• Entre Bzz et acouphène

    Il n'est un mystère pour personne que j'adore l'hôpital: ces longs couloirs saturés de lumière artificielle, ces sols en plastique qui font pouic pouic, et surtout, son brouhaha incessant.

    C'est drôle, à voir la fiche de poste de la sage-femme hospitalière lambda, on pourrait croire que son rôle est de prendre en charge le suivi médical des patientes hospitalisées...mais il n'en est rien. En réalité, la sage-femme doit s'assurer que personne ne meurt tout en satisfaisant la multitude d'intervenants rencontrés au cours de son admirable mission.
    Nous avons ainsi la personne qui cherche la chambre 203, l'agent de bionettoyage qui voudrait passer dans le couloir étroit, le monsieur qui cherche une femme dont le prénom est Marie ou Maria ou Mozambique et qui aurait accouché aujourd'hui... ou pas, l'interne de bactério au téléphone qui aimerait savoir si Matis avec son Strepto B qui pousse dans l'oreille est hospitalisé dans ce service, la secrétaire de chépakoi qui aimerait connaître le numéro de chépaki, l'Etat Civil qui appelle parce que Monsieur Comprenpo, ne sait pas quel nom donner à son enfant alors qu'on lui a déjà expliqué les modalités de la déclaration de naissance... liste bien sûr non exhaustive.

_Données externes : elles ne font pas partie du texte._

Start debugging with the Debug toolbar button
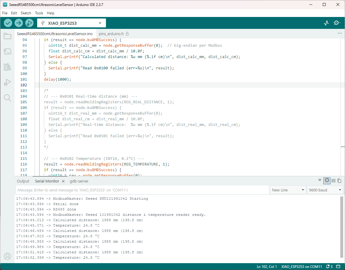Viewport: 345px width, 270px height. coord(29,23)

    Alors, au fur et à mesure de temps, je teste des moyens de défense anti-perturbation qui, je dois l'admettre, ont toujours du mal à être efficaces. Le basique, lorsqu'on est dans une chambre, mettre la présence (la petite lumière qui s'allume à l'extérieur). On espère naïvement que ça va calmer les ardeurs de certains, mais que nenni, la présence est aussi l'arme du diable. On SAIT où te TROUVER. Ainsi, ça ne gêne absolument les gens qui entrent un 1/10 de seconde après avoir frappé pour ramasser le plateau repas alors que tu es entrain de faire un Toucher Vaginal ; mais ça permet à l'agent d'accueil de savoir où te déranger pour te soumettre un nouveau problème téléphonique.

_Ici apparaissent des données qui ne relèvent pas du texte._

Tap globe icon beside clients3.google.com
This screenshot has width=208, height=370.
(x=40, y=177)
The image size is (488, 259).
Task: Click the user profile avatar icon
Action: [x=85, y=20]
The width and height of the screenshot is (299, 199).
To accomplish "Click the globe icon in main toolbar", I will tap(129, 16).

    Le téléphone, parlons-en, véritable instrument de Satan sonnant toutes les trois minutes. Je suis parfois sans pitié avec lui, des fois, je ne réponds pas, voire je le coupe. J'ai alors le coup de fil quelques minutes plus tard avec mon correspondant presque choqué qui me dit "j'ai essayé de vous joindre..." auquel je réponds "Oui, j'étais entrain de perfuser un nouveau-né/dans une chambre/entrain de faire un TV (tjrs bonne excuse) et ça calme. Il peut y avoir une urgence me direz-vous ? Certes, mais le numéro de mon correspondant s'affiche et le secrétariat du Dr Chose, non ce n'est pas urgent, et puis il y a d'autres téléphones dans le service et puis on a déjà téléphoné au service voisin pour venir me chercher car mon téléphone sonnait dans le vide (et pour cause, je peux pas répondre pendant que je pose une voie veineuse) et bien sûr, ce n'était pas urgent.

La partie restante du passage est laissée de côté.